Теперь Гуров говорил другим тоном. Он давил голосом, интонацией, чуть ли не всем своим весом, пытаясь вбить в голову этому парню, что все очень плохо, настолько погано, что только вот этот человек, который с ним разговаривает, и может спасти его от самого страшного и ужасного, от того, что намного хуже смерти.

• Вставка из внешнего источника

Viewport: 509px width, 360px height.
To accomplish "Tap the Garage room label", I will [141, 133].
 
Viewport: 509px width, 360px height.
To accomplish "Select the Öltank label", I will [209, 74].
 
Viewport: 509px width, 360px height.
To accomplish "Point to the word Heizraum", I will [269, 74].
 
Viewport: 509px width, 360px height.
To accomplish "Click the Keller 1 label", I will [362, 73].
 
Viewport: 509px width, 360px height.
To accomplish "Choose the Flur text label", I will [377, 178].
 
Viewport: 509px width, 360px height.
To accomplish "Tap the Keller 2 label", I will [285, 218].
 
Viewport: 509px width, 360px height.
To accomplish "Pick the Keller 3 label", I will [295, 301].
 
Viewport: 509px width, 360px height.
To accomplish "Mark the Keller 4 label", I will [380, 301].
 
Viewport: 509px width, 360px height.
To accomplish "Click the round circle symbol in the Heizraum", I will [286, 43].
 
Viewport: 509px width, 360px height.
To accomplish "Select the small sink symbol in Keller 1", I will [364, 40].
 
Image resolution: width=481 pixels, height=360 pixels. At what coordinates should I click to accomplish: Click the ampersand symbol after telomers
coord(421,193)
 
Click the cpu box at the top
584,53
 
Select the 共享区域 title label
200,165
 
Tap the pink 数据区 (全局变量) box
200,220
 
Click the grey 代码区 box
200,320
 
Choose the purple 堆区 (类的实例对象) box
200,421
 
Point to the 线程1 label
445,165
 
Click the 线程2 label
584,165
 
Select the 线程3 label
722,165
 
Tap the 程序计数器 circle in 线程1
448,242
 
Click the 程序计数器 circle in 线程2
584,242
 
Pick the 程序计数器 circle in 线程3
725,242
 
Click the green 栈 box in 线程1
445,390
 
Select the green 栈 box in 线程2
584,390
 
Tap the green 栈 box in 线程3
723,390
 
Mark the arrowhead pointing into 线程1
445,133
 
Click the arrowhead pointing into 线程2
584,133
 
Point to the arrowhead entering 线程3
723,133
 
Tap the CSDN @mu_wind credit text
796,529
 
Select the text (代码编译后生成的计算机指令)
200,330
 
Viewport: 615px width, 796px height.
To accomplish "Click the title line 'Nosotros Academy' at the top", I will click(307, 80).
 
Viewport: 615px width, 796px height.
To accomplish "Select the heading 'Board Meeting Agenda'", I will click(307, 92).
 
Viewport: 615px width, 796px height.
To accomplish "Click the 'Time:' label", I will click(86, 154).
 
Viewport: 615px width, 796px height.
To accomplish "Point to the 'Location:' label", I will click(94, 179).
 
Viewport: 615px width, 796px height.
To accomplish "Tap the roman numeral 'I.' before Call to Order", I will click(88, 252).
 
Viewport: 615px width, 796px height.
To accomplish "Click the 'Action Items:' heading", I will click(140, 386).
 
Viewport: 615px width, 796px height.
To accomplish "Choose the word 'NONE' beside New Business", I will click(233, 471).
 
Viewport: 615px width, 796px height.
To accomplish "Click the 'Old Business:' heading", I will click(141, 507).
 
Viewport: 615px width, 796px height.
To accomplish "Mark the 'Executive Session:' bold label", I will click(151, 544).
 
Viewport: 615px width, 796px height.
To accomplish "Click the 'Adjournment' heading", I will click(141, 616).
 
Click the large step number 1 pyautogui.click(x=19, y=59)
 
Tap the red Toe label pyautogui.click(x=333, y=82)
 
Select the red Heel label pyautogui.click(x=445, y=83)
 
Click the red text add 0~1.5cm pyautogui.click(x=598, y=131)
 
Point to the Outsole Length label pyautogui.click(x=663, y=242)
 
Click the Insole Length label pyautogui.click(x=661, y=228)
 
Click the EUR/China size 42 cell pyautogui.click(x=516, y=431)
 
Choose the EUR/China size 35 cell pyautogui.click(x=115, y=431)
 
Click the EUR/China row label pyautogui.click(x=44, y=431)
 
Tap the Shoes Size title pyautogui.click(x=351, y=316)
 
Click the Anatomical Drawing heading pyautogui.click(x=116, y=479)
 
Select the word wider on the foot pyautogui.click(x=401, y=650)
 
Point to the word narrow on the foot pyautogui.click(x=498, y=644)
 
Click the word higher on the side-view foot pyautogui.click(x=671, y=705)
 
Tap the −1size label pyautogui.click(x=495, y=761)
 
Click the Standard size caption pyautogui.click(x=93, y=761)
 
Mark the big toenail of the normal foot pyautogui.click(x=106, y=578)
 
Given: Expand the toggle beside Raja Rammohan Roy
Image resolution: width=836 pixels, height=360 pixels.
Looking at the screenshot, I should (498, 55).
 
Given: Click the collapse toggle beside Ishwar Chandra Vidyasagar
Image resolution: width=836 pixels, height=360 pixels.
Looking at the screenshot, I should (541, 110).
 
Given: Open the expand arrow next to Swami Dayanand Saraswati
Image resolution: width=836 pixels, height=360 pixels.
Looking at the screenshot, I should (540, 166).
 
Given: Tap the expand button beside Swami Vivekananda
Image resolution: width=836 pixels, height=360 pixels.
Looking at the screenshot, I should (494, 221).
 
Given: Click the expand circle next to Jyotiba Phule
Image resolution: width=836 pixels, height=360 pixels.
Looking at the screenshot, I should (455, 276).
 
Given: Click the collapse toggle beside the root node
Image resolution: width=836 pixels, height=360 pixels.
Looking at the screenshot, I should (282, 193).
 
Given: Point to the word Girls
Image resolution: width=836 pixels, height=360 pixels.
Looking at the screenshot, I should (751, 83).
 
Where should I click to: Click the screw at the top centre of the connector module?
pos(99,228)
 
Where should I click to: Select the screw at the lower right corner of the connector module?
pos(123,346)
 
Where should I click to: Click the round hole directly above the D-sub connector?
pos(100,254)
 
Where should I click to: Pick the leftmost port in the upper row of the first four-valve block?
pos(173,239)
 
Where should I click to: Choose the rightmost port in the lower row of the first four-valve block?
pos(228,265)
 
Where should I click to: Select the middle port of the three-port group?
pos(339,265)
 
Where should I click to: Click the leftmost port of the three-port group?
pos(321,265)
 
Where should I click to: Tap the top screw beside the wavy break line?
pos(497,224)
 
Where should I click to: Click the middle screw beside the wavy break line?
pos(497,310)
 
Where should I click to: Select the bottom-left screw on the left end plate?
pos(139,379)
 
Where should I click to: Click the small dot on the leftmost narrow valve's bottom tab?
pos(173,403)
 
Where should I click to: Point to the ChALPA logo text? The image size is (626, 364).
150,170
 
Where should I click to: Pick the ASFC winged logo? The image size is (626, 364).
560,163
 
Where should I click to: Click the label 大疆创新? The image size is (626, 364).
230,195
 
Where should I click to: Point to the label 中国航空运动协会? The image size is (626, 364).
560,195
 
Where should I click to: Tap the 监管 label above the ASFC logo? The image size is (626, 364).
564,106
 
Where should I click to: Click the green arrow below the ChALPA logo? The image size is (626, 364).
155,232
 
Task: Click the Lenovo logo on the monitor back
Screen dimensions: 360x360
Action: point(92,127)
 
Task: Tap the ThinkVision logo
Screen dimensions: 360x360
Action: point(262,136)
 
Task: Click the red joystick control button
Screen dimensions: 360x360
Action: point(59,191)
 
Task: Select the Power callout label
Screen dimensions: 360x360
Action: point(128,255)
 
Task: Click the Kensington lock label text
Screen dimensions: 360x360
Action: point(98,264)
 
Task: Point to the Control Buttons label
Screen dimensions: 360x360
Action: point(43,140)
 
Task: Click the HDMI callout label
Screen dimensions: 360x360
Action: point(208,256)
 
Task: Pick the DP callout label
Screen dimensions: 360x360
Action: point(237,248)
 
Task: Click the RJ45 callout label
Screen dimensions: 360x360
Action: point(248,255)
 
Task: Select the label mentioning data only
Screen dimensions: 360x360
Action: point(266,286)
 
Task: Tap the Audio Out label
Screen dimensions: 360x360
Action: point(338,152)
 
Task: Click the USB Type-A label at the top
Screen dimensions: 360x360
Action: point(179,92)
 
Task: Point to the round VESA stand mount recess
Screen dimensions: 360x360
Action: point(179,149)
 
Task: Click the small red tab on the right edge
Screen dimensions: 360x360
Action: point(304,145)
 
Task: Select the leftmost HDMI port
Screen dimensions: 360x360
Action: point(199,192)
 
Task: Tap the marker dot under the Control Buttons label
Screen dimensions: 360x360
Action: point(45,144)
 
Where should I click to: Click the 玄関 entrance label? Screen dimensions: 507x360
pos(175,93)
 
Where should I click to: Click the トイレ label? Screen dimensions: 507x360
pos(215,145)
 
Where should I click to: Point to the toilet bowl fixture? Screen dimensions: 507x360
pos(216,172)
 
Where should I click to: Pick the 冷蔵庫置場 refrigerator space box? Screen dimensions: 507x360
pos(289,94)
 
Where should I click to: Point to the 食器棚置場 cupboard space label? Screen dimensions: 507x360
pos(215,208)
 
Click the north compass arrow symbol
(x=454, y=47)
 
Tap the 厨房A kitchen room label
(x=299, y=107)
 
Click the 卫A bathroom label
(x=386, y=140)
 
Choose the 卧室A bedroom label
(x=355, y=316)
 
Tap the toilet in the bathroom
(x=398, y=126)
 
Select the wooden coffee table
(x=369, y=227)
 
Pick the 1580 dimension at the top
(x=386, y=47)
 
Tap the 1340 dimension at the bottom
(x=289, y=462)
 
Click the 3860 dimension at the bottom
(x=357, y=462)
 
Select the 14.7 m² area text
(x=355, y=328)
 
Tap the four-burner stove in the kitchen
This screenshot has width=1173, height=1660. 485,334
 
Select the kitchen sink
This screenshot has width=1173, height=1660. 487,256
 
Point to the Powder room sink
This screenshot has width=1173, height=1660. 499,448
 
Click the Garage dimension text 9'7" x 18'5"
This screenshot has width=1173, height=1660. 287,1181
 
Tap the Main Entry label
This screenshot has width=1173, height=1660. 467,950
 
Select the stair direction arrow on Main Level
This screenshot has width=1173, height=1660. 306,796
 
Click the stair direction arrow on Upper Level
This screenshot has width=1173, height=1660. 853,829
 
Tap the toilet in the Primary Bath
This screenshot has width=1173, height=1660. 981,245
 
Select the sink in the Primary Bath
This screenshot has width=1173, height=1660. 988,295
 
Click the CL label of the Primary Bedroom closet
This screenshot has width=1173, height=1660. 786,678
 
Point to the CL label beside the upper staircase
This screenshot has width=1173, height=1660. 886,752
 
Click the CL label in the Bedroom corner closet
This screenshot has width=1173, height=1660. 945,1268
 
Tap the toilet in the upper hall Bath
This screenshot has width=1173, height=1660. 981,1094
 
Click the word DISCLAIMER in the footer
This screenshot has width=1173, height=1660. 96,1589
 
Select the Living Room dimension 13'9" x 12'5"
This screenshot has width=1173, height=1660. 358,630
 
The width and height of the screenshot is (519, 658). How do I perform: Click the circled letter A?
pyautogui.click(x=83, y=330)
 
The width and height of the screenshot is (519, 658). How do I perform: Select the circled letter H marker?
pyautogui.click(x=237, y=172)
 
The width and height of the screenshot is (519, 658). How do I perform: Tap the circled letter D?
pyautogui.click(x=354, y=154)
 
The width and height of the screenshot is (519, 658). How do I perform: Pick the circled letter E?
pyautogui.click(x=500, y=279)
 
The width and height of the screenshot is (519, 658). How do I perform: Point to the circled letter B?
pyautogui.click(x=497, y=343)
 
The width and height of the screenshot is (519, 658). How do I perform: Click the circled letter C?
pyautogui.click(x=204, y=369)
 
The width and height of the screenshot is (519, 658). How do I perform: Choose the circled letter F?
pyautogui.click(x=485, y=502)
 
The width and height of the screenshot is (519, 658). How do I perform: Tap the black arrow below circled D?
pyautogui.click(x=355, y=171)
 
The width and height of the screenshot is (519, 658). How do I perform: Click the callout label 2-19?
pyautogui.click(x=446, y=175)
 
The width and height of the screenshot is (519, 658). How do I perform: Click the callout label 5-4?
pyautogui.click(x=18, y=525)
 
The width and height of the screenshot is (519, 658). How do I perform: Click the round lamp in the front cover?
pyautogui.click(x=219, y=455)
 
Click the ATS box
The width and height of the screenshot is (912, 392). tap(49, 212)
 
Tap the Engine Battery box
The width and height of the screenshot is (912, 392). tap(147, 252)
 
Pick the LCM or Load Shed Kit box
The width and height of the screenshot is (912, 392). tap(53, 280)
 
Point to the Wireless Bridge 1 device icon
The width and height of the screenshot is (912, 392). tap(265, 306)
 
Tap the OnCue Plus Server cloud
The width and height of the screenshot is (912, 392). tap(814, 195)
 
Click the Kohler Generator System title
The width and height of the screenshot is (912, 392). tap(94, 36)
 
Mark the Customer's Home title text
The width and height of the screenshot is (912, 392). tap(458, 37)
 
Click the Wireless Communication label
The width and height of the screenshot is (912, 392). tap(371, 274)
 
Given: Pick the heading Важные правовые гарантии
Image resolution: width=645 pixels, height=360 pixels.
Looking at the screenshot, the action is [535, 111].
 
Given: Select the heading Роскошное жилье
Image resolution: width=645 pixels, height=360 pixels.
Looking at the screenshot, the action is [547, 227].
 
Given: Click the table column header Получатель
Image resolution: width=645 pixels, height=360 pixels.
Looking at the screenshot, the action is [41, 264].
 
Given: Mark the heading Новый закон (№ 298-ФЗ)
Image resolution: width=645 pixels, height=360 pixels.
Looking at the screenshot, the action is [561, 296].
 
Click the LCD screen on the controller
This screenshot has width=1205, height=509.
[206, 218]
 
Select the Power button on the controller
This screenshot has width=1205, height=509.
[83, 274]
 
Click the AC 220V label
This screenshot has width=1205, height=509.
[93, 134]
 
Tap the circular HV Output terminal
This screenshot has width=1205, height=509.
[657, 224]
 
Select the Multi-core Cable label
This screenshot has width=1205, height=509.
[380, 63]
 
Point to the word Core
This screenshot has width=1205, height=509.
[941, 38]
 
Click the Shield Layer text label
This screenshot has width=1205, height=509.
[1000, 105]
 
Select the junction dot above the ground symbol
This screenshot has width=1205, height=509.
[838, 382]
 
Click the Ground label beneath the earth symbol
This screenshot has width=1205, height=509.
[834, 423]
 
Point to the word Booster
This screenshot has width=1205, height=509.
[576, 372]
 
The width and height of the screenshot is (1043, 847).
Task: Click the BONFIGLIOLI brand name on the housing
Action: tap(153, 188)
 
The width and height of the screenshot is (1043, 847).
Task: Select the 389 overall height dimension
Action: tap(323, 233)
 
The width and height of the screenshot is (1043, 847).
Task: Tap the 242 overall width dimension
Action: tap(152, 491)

– Если ты замазан так, как я думаю, Паша, то тебе вышка светит. Раньше все было просто. Тогда ты получал пулю в голову, и все мучения кончались. Нужно было только пережить эти минуты и два десятка шагов до той точки, где ты эту пулю получишь. Но теперь смертную казнь отменили, Паша, ты ведь знаешь об этом, слышал. Я тебе нисколько не завидую, если ты получишь пожизненное заключение.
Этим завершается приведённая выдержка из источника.